━━━ Source data

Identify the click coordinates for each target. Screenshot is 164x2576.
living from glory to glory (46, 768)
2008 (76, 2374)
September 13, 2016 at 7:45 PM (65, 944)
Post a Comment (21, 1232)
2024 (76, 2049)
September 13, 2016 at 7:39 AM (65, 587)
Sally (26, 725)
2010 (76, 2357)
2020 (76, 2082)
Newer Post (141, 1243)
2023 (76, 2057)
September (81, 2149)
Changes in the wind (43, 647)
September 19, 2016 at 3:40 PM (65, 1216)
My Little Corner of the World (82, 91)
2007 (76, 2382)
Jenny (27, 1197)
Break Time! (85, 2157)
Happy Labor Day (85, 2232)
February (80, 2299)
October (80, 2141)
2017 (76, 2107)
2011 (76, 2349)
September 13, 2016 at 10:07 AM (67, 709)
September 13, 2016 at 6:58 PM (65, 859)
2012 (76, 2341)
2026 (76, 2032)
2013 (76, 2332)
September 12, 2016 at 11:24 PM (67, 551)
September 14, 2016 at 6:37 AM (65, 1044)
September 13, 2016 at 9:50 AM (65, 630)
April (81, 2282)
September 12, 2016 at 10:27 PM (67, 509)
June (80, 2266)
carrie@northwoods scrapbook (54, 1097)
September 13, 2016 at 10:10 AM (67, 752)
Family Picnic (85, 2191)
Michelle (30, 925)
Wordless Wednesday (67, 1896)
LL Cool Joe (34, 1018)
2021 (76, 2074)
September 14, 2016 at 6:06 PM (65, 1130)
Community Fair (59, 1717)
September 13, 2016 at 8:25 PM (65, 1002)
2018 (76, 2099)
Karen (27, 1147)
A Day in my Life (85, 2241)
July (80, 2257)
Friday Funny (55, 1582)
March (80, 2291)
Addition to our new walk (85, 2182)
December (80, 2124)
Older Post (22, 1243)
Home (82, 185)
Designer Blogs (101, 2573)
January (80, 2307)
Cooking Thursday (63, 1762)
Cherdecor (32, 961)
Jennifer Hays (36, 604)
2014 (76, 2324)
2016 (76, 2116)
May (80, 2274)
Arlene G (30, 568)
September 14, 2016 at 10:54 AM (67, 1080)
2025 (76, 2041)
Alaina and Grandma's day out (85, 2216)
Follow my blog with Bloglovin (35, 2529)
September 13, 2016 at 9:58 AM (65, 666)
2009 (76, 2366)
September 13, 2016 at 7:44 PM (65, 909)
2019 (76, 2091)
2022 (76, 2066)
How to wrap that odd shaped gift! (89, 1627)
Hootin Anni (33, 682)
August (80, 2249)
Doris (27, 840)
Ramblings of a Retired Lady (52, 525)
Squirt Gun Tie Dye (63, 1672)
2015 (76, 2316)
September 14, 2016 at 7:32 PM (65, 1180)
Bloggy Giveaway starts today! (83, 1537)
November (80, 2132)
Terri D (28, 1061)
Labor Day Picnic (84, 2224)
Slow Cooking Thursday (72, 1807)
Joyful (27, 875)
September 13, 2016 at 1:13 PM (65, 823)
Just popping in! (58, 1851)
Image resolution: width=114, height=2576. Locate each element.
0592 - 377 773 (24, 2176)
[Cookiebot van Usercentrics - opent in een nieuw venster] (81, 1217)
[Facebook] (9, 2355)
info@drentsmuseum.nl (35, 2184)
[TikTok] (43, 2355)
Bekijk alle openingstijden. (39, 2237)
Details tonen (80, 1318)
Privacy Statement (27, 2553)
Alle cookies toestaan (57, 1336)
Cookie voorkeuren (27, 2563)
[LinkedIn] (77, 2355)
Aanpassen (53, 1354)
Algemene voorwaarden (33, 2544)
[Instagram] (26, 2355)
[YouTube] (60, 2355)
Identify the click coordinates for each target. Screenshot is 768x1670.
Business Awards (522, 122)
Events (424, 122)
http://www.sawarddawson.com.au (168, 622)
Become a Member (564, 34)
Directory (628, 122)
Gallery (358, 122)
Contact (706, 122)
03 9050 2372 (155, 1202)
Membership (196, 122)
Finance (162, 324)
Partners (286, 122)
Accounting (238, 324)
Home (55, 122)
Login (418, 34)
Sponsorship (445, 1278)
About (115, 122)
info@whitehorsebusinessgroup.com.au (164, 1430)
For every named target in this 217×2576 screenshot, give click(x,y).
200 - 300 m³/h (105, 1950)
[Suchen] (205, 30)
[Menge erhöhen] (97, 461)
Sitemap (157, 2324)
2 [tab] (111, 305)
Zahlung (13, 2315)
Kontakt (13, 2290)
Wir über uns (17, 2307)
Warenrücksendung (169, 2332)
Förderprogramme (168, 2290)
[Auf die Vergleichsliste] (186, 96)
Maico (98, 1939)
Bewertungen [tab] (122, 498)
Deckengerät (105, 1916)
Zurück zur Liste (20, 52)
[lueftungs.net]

━━━━━━

The task: In the records above, how many lines contain the word "Identify"? Give the number alone.

Completed task: 2